Task objective
Single out the lines of the material that contain "chevron" and copy them.

===== Input material

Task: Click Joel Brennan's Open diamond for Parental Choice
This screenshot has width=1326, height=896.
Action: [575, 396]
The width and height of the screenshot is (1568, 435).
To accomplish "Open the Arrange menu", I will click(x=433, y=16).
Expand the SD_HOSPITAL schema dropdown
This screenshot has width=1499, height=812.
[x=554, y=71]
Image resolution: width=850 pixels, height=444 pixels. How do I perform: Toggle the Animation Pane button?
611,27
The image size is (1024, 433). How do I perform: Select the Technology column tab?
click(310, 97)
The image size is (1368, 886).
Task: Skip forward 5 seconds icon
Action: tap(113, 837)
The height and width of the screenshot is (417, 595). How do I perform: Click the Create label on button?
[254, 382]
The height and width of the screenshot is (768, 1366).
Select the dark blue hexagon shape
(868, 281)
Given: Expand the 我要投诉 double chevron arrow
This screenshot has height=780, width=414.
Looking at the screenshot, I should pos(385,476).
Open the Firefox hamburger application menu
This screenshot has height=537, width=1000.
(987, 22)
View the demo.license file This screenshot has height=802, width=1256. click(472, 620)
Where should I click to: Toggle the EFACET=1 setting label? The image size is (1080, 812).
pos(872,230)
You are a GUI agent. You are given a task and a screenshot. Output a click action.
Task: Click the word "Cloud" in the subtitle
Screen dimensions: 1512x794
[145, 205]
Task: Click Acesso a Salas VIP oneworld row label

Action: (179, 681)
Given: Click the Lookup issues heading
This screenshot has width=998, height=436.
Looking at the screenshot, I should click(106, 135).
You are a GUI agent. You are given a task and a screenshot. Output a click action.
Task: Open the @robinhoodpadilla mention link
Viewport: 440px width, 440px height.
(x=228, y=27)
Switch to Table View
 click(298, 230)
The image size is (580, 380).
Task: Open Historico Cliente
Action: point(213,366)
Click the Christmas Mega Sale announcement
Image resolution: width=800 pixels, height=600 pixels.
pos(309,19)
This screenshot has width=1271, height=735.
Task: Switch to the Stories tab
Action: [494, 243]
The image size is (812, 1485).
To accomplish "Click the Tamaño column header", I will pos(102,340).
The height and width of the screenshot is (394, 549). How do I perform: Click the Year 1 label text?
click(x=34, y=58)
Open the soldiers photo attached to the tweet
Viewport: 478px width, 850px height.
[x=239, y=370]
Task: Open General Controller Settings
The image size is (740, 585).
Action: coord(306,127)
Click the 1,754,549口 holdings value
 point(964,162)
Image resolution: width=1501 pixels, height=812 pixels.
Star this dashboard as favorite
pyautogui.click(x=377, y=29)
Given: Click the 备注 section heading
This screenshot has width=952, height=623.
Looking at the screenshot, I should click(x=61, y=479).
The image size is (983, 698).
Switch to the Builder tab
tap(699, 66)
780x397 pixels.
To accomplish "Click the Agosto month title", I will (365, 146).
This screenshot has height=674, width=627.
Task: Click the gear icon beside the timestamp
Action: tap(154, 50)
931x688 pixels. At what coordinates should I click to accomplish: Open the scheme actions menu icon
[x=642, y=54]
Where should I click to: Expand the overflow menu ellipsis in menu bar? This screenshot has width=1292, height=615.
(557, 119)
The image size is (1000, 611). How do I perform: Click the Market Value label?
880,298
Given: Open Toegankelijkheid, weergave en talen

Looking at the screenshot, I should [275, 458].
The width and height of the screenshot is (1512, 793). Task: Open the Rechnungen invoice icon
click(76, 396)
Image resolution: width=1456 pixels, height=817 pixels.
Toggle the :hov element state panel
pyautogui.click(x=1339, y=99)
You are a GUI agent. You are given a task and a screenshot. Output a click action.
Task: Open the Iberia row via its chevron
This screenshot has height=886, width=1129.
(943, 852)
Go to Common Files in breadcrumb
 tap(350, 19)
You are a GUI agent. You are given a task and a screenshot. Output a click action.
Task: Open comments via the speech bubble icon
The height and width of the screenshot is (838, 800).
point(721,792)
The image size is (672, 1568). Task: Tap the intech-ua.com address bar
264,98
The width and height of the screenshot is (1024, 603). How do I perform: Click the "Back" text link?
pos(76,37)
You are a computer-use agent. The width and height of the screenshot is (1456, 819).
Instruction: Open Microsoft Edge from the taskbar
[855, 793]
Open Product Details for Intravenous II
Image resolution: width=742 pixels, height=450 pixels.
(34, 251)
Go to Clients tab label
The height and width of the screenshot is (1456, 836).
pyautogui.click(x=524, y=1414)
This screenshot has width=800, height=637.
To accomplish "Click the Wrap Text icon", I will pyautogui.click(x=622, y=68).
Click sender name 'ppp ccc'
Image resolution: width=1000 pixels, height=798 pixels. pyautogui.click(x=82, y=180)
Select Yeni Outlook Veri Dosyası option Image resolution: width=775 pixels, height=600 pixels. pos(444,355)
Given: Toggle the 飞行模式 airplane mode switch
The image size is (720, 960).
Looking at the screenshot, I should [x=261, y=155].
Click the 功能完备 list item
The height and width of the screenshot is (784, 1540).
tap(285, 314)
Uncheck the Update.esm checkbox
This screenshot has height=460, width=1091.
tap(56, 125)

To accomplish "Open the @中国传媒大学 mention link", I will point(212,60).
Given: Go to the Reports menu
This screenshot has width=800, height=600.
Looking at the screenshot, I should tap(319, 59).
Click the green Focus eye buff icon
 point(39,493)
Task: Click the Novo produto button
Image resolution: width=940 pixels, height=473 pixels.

==========

Solution to this problem
Given: Expand the 我要投诉 double chevron arrow
Task: Open the Iberia row via its chevron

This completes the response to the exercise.